CREAMY CAVOLO NERO AND CHESTNUT STIR FRY
Serve with sherry
Try this recipe with an Oloroso or Palo Cortado sherry. Both kinds are dry but rich and well matched to creamy foods as well as more traditional tapas. They will also pick up the rounded nuttiness of the chestnuts.
Prep: 10 minutes
Cook: 10 minutes
1 tbsp oil
1 large onion, sliced (180g)
2 x 200g packs cavolo nero, shredded
200g pack chestnuts, roughly chopped
1 tsp ground cinnamon
180g pack low fat cheese
4 tbsp crème fraiche (100g)
Heat the oil in a large frying pan and fry the onion for 2 minutes, add the cavolo nero, cover and cook for 5 minutes.
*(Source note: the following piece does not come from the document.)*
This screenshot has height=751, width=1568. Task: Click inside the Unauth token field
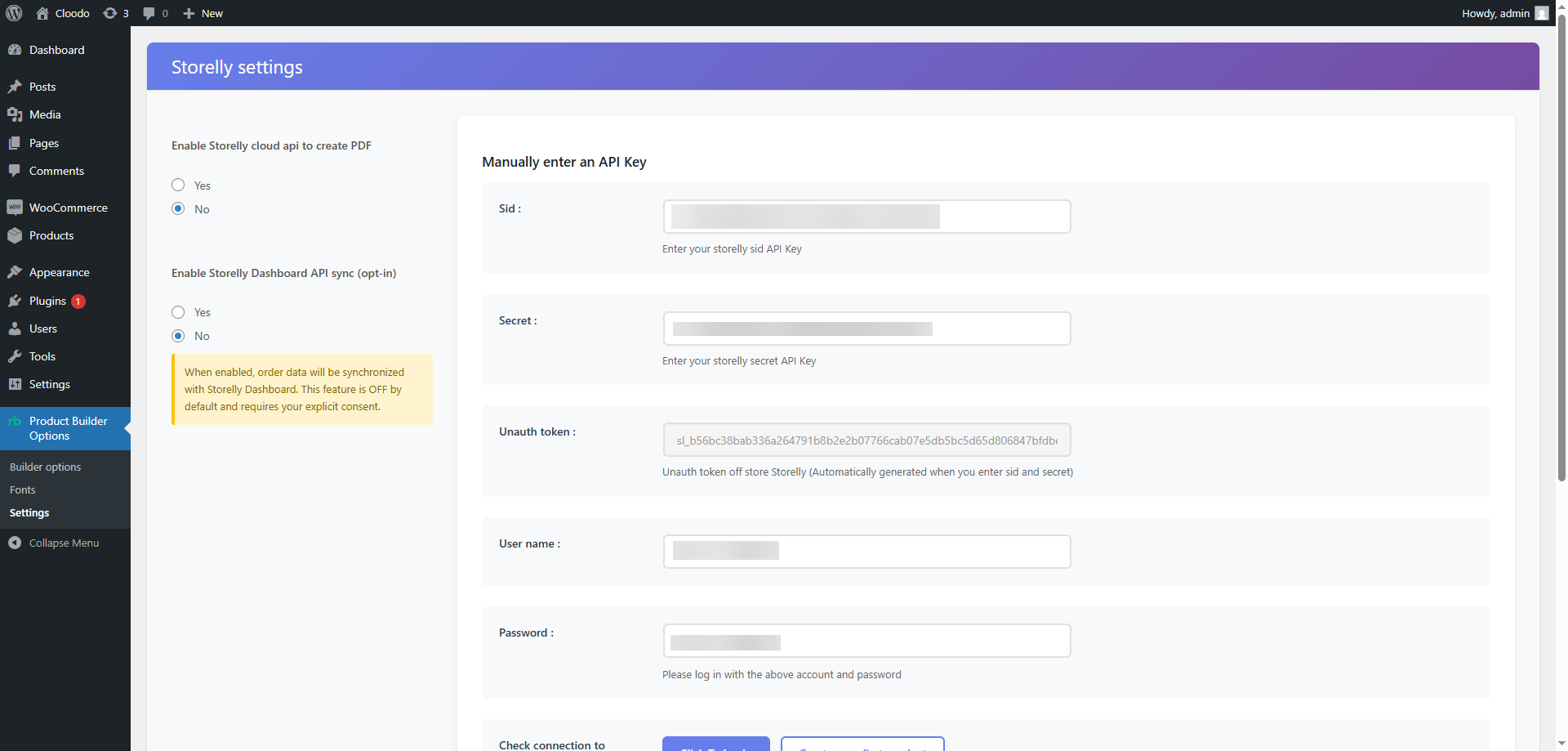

Add the chestnuts and cinnamon and cook for 1-2 minutes. Stir in the soft cheese and crème fraiche and cook for 1 minute, season.
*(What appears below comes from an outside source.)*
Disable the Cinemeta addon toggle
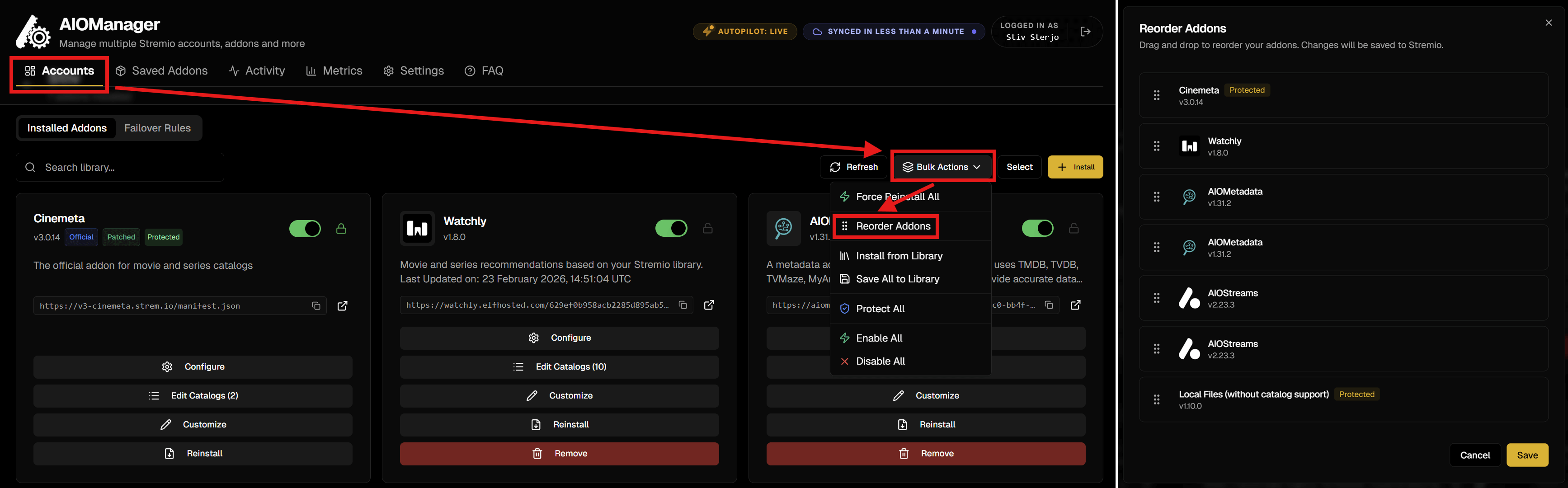The height and width of the screenshot is (488, 1568). coord(305,228)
Great served with Christmas turkey as part of the trimmings or as a vegetarian option on its own.
Allergen information: contains milk (crème fraiche), cheese
SMOKED HADDOCK & CAVOLO NERO PIE
Serve with Prosecco or red wine
I am heading for Prosecco with this delicious fish pie. It’s the cavolo nero that points me in that direction with the tomato rich sauce. Sparkling wines by the very nature of their matching with canapés and nibbles can blend with all sorts of flavours, and there are lots in this pie with smoked fish, the sauce, the cavolo nero and the cheese. However, if you are a red wine drinker, a New World Pinot Noir at about 13.5-14%abv will take the richness of the cheese, the smokiness of the fish and the tomato.
Prep: 10 minutes
Cook: 20 minutes
600g potatoes, diced
150g cavolo nero, shredded
350g smoked haddock, skinned and diced
350g jar tomato & basil pasta sauce
25g Cheddar cheese, grated
Cook the potatoes in boiling water for 10-15 minutes until tender, drain and mash with milk, butter and seasoning.
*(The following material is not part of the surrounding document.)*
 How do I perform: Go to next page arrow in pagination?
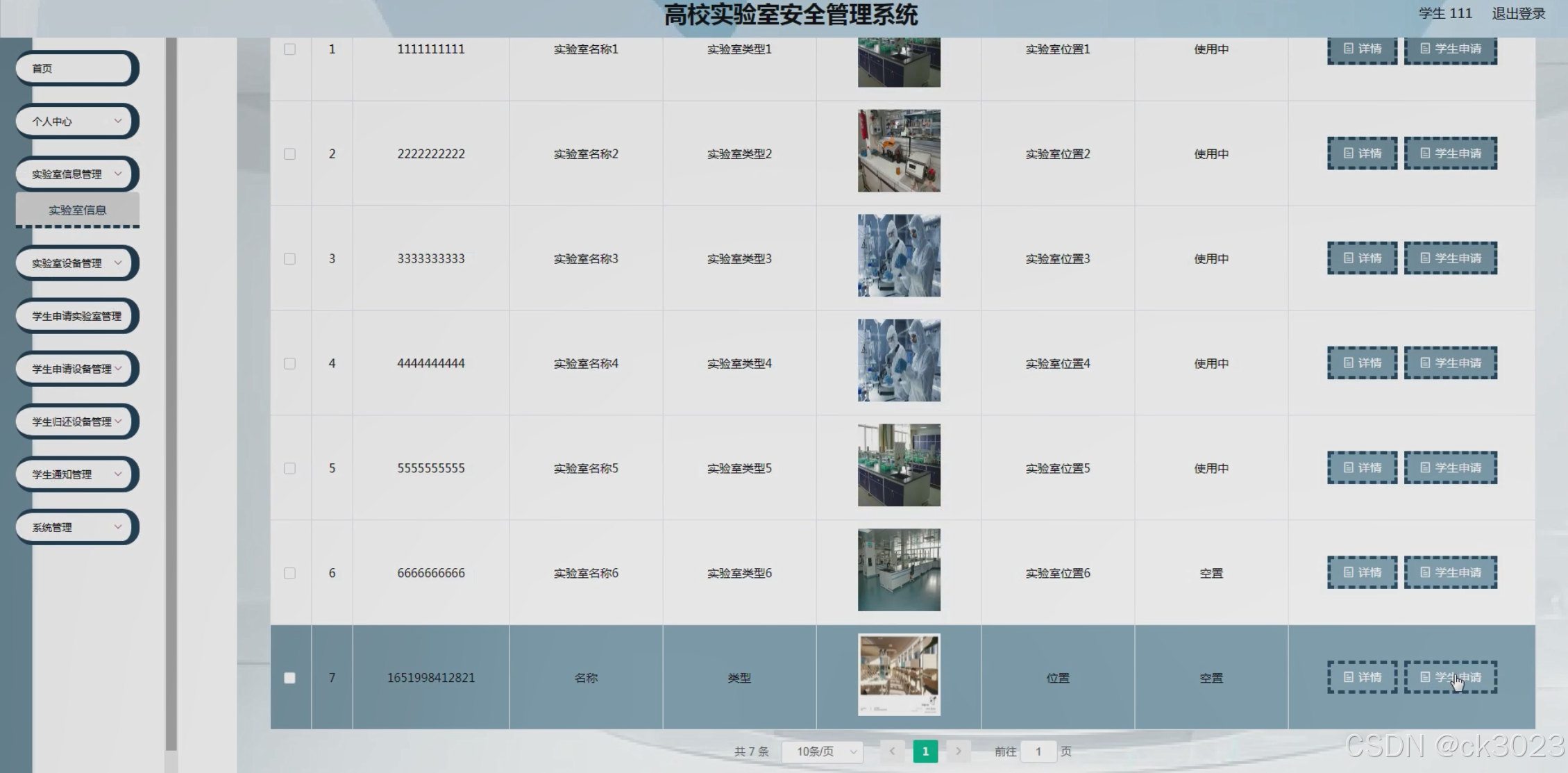pyautogui.click(x=958, y=751)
Meanwhile, cook the cavolo nero in boiling water for 3 minutes, add the haddock and cook for a further 2 minutes, drain, return to the pan and stir in the tomato sauce. Transfer to a heatproof serving dish and top with the mashed potato.
Sprinkle over the cheese and place under a preheated frill for 2-3 minutes until golden.
Try using any white fish or mix in some seafood.